A l'origine, la lutte pour la
survie, employant des masses compactes, ne se divisait pas en
attaque et en défense, mais en action des forces du belligérant
d'une part, et en mise en œuvre de la protection de ses
territoires métropolitains ou de son trafic maritime de l'autre.
La victoire remportée par la force même du belligérant n'aurait
été que peu satisfaisante et n'aurait rien signifié si, pendant
ce temps, ses villes avaient été détruites, sa population exécutée
et sa marine marchande capturée. Les deux tâches, celle de
concentrer les forces en vue de la décision ultime, d'une part,
et, celle d'assurer la protection du territoire et du trafic
maritime à un niveau raisonnable, de l'autre, vont ainsi à
l'encontre l'une de l'autre et tendent vers une "division
de l'effort dans l'espace" par la nécessité de mettre
en place des "forces de protection" spéciales au
sein des forces terrestres et des forces de croiseurs derrière
les "forces de bataille" en mer.
parallèlement à cette division
des efforts militaires "dans l'espace", il existe
une division correspondante "dans le temps". L'évolution
parcellaire de la guerre, l'affrontement unique et essentiellement
décisif se transformant en une série d'actions, non seulement
fait apparaître cette concentration absolue des forces comme loin
d'être vraiment urgente, mais également elle agit sur l'énergie
avec laquelle les forces ont été elles-mêmes mobilisées.
Quand le danger extrême n'était
plus si menaçant, ou du moins n'apparaissait plus comme tel, le
besoin vital de se préserver tendait véritablement à se relâcher
et l'inertie et l'indécision naturelles chez l'homme reprenaient
le dessus et ses efforts retombaient bien au-dessous du possible.

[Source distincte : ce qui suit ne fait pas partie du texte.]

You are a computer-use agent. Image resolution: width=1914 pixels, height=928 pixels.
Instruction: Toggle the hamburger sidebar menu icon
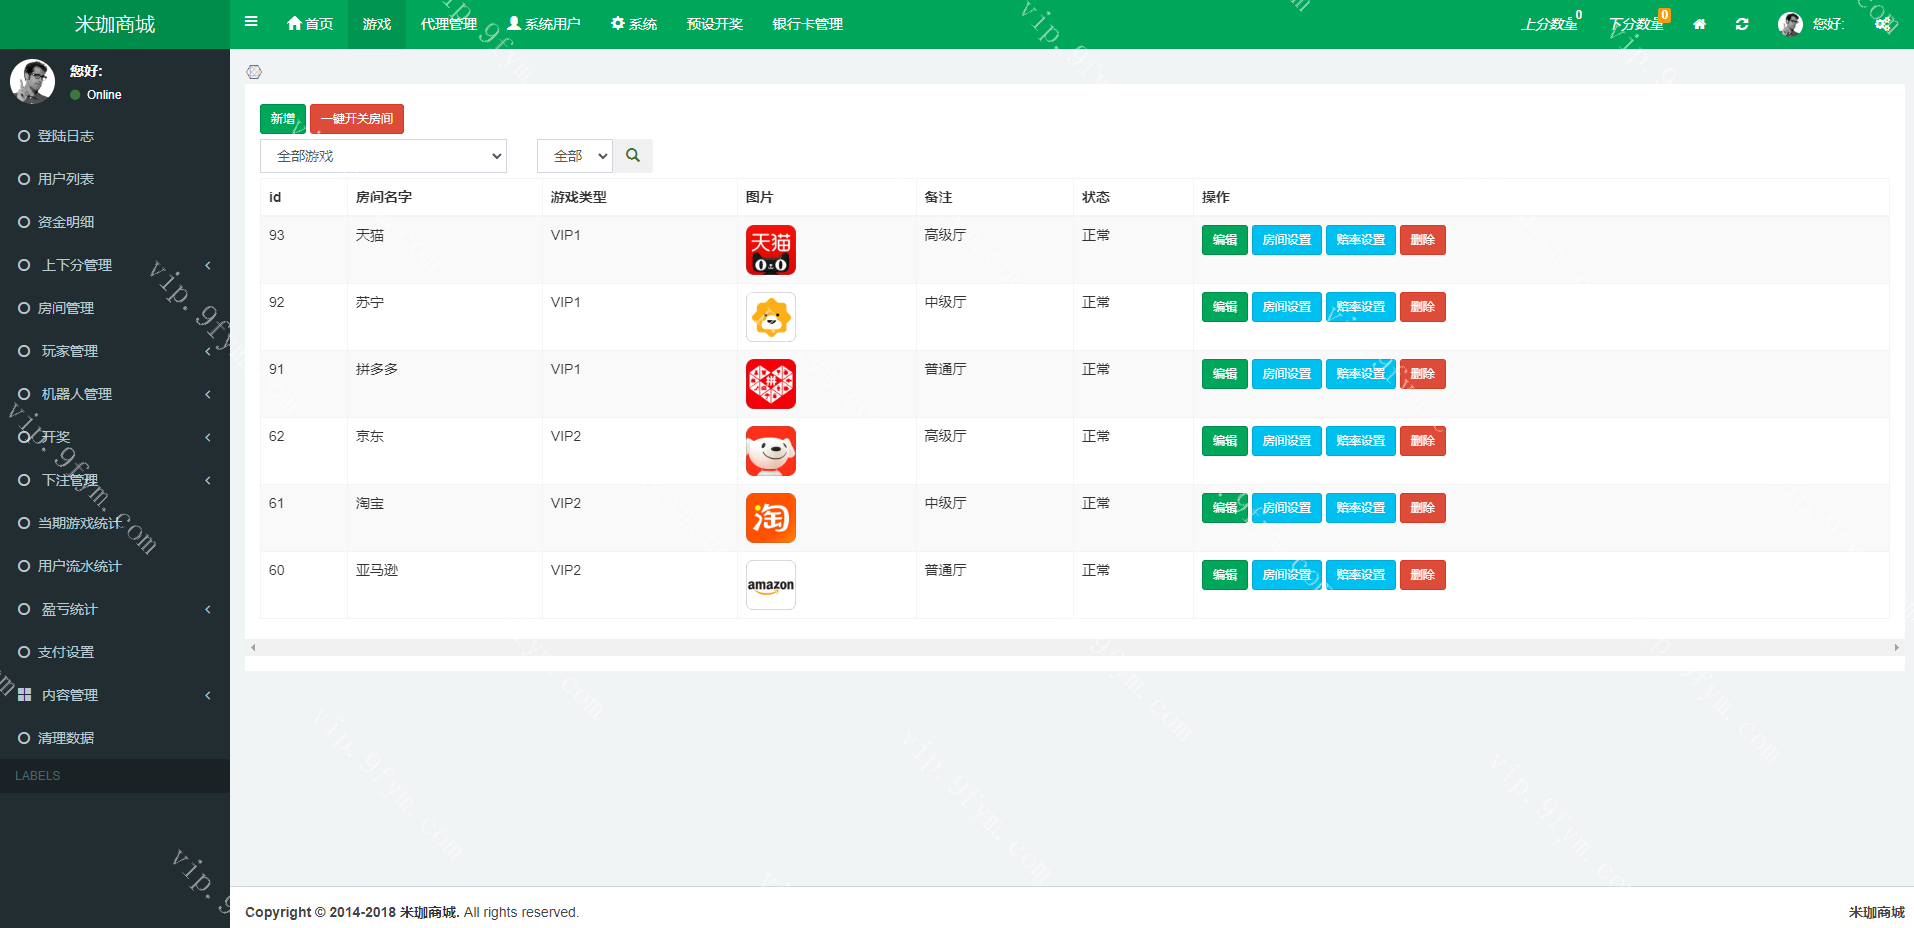251,22
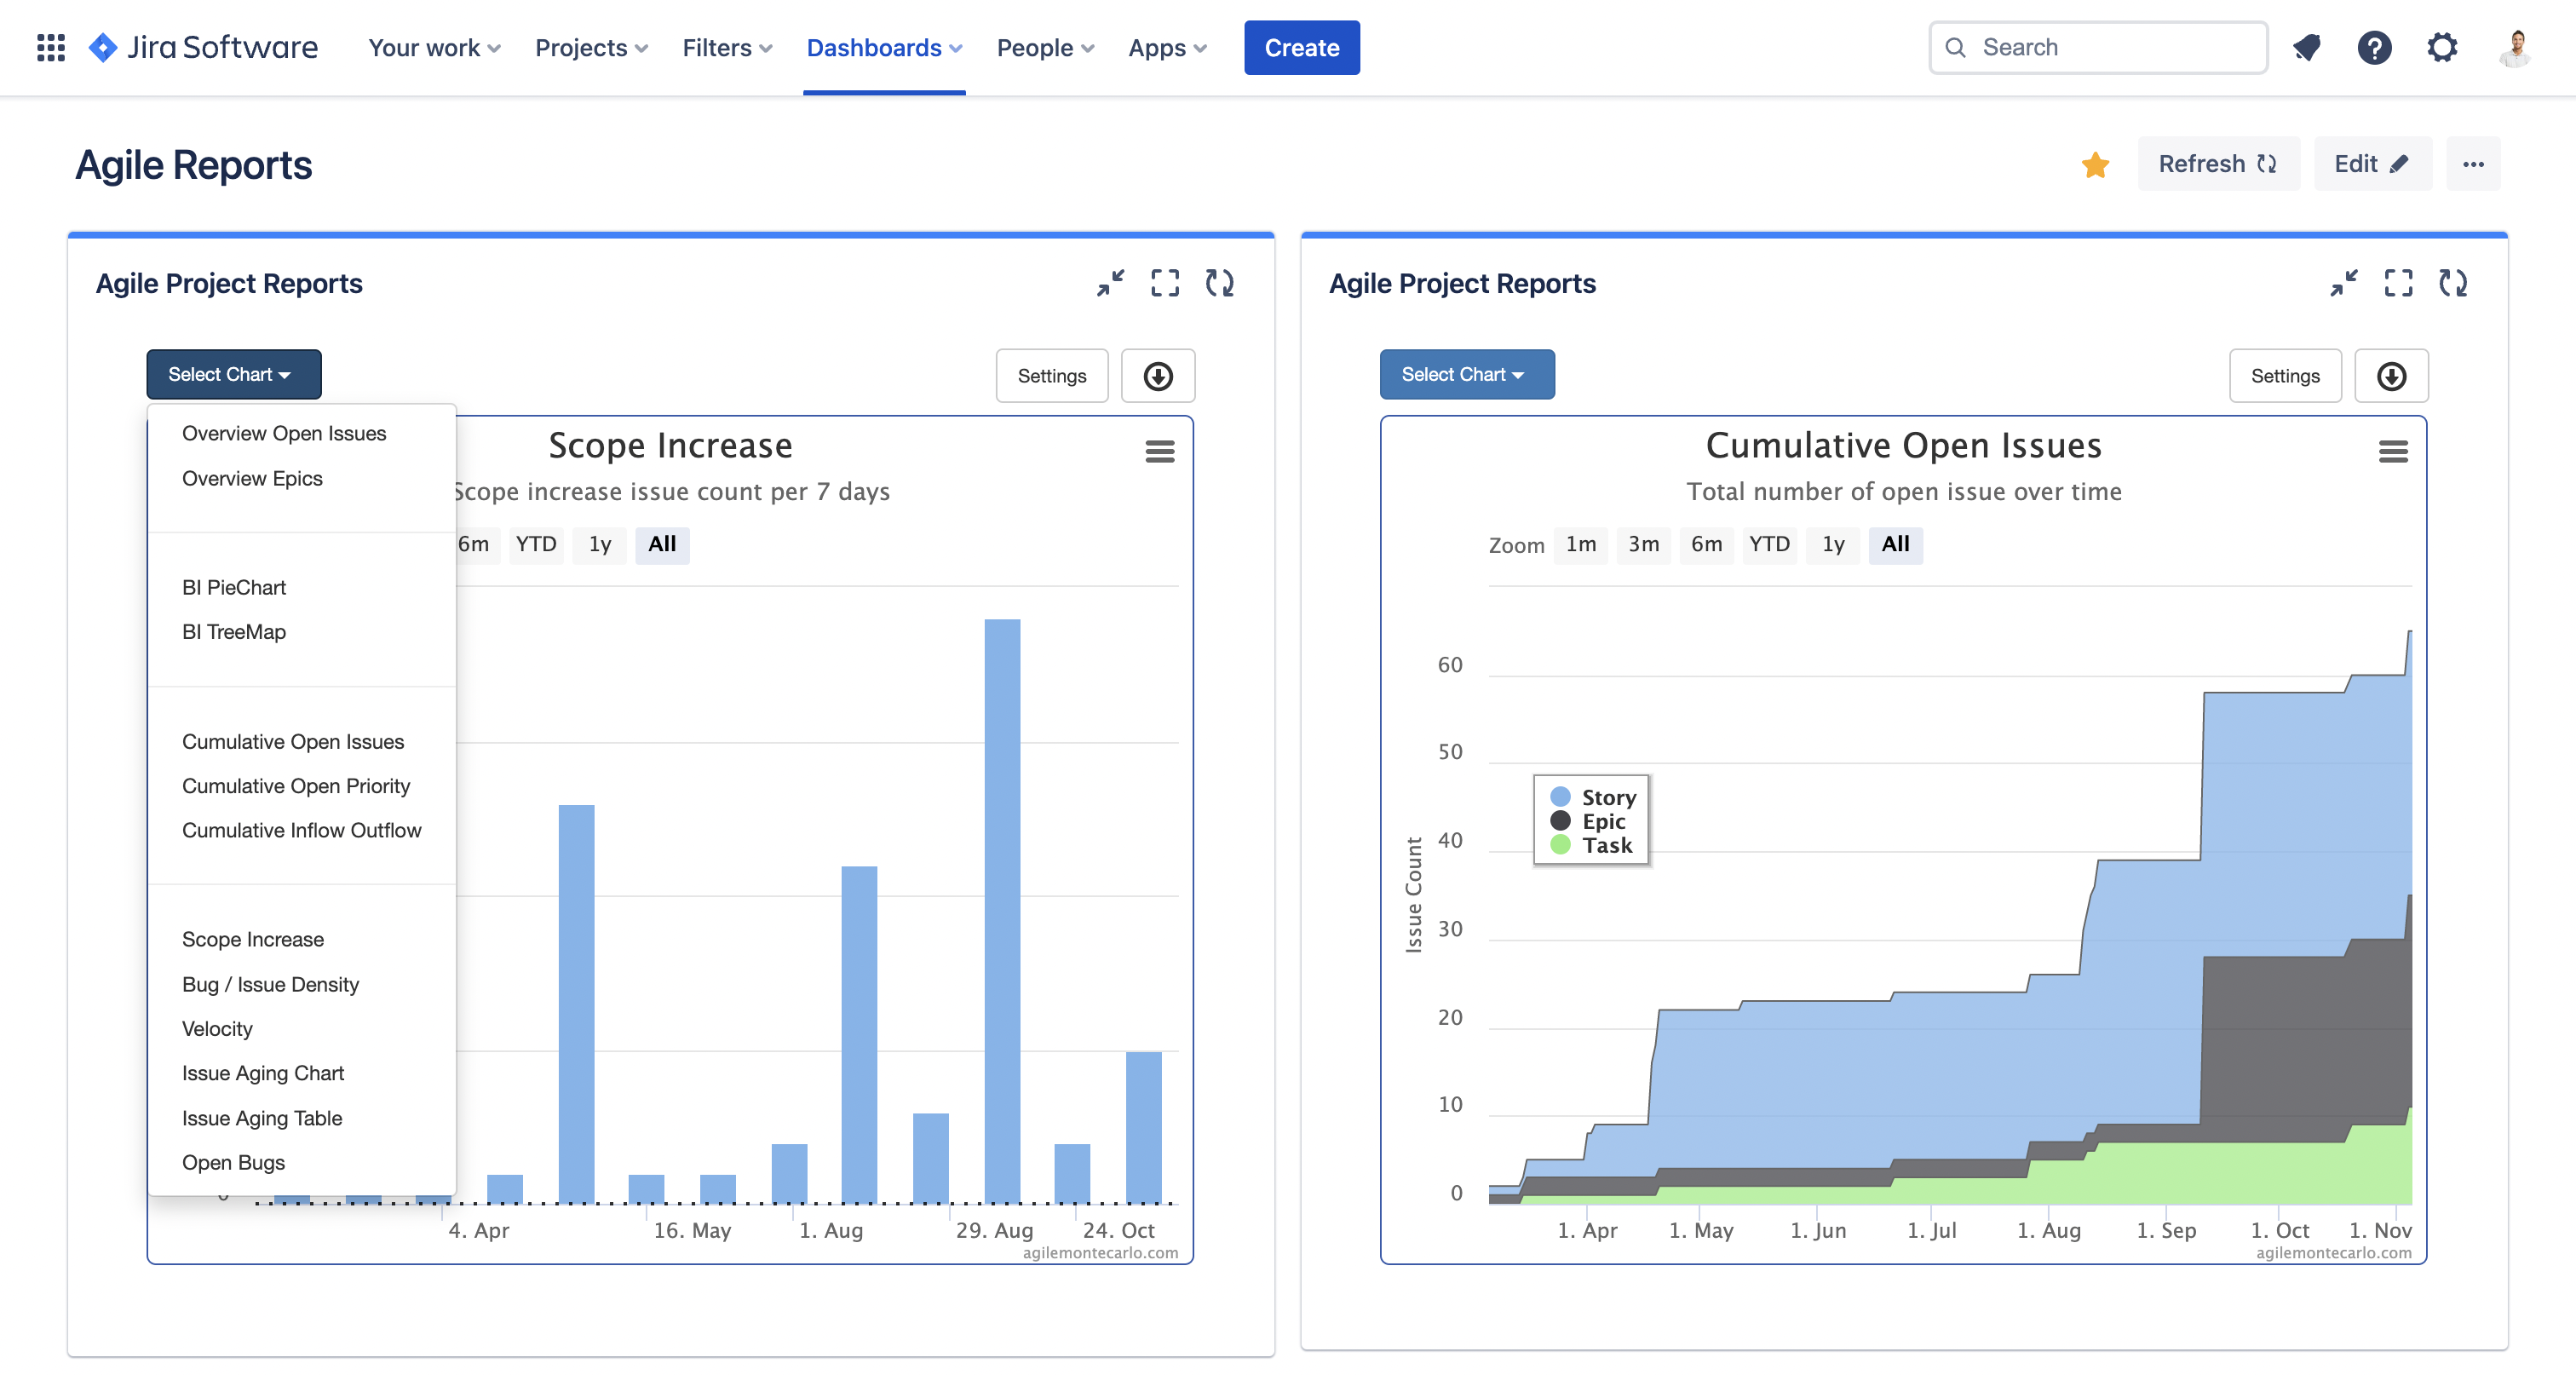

Ainsi, tout au long de l'Histoire, nous trouvons, non seulement
des peuples menant rarement leurs guerres avec cet effort poussé
à l'extrême de leur capacités (ce qui était le caractère
naturel des combats à mort des hordes primitives), mais nous les
trouvons encore plus rarement faisant de grands efforts lors du déclenchement
d'un conflit.
La mobilisation des forces
tendait normalement à s'étendre progressivement, tout comme
l'attrait des victoires ou la crainte des échecs poussaient
toujours les peuples à faire des efforts de plus en plus grands.
De plus, tous les facteurs ne pouvaient être mobilisés ensemble ;
à mesure que la guerre évoluait et s'étendait, les territoires
des deux camps tendaient à devenir des éléments essentiels dans
la guerre ; leurs obstacles naturels : montagnes, forêts,
fleuves, de même que les fortifications artificielles considérablement
évoluées, et même la simple étendue du terrain, devaient jouer
un rôle décisif, comme dans la suite d'échecs que subirent
Charles XII, Napoléon et Hitler dans leurs tentatives d'invasion
de la Russie.
Cependant, ces facteurs immobiles
ne pouvaient être mis en œuvre à temps que graduellement alors
que l'adversaire avançait en force.
Cette "évolution"
des affrontements qui avaient lieu "sur le champ"
entre des hordes primitives engendra un schéma constitué d'une
succession d'actions dans une guerre qui se déroulait sur de
vastes zones entre des communautés sédentaires. non seulement
elle accroissait considérablement l'importance des affrontements,
mais également elle leur donnait une nouvelle dimension. Les
accrochages entre les hordes primitives auraient été appelés "combats
tactiques" dans le vocabulaire militaire moderne, ce qui
est, en fait, l'évaluation pure et simple de la force combattante
par comparaison à une autre force dans un "accrochage
tactique". Mais, comme les adversaires ne venaient plus
au contact l'un de l'autre par le fait du hasard mais
intentionnellement, non pas "sur place" dans le
contact intime du combat mais "à distance" à
partir de positions séparées par des dizaines de kilomètres,
voire des centaines, et ayant à maîtriser, non seulement les
lignes de front secondaires, mais aussi des fronts couvrant de
vastes territoires et des zones étendues, alors s'offrit aux
adversaires, à partir de cette "liberté de manœuvre",
une possibilité de triompher de l'ennemi, possibilité entièrement
nouvelle, d'une ampleur jusqu'alors inconnue et d'une incomparable
supériorité.
L'effort tactique fondamental
pour vaincre l'adversaire par la puissance et l'aptitude des
forces de combat fut dépassé par l'effort de caractère "supérieur",
de portée infiniment plus grande, faisant appel à une diversité
de moyens plus considérable pour triompher de lui par la manœuvre
des forces. C'est, en fait, par l'effort qui consiste à utiliser
cette liberté de mouvements contre l'adversaire dans l'espace et
dans le temps qu'on vainc sa résistance, grâce à une évaluation
plus fine de la situation dans son ensemble et par un emploi plus
efficace des forces dans le but de le leurrer, de le surprendre
pour diviser ses forces pour les battre en détail, pour le
contourner et l'attaquer sur ses arrières, pour l'encercler, etc.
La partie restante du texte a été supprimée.